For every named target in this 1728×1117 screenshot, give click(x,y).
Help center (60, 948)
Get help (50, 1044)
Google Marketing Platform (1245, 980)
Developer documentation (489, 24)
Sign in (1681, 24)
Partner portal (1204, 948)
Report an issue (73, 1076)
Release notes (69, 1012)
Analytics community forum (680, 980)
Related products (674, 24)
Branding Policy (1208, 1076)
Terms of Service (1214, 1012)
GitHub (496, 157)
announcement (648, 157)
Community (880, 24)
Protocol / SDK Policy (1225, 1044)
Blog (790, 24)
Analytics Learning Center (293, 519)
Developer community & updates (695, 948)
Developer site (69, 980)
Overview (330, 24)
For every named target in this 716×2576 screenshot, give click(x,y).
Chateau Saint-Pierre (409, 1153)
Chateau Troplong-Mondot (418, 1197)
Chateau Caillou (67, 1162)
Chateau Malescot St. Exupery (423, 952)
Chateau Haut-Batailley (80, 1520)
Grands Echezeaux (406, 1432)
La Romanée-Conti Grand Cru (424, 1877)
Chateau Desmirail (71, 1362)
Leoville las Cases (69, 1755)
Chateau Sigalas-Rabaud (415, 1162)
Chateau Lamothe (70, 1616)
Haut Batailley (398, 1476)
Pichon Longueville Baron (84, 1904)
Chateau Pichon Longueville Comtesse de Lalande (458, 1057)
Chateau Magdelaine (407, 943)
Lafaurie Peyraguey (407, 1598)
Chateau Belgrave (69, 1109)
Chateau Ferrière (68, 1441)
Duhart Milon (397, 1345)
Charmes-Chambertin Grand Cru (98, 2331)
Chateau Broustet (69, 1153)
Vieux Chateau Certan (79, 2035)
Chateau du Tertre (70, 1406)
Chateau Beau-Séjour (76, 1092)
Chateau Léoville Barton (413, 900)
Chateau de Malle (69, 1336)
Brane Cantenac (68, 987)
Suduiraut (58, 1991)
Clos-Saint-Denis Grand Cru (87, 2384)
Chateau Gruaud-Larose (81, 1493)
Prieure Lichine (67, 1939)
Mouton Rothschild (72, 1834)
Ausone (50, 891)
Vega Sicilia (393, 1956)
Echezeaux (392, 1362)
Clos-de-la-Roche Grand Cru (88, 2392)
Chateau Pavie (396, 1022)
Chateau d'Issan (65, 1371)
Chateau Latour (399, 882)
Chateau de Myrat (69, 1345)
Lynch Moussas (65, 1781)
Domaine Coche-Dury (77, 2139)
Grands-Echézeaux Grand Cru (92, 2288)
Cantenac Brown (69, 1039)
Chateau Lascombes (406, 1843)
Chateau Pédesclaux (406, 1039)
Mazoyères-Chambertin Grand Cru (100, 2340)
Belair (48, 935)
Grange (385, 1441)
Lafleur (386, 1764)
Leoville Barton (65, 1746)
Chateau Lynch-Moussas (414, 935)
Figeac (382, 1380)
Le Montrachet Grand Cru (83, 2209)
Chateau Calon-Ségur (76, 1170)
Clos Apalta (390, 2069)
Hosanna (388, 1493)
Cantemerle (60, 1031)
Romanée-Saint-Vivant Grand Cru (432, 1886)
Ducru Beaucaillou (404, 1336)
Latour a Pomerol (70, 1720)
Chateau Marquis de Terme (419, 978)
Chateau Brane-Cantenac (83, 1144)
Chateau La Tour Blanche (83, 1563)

■ Task
Read through the entries above, and wherever a line holds the string "this", copy it.

■ Task answer
For every named target in this 1728×1117 screenshot, give click(x,y).
For every named target in this 716×2576 screenshot, give click(x,y).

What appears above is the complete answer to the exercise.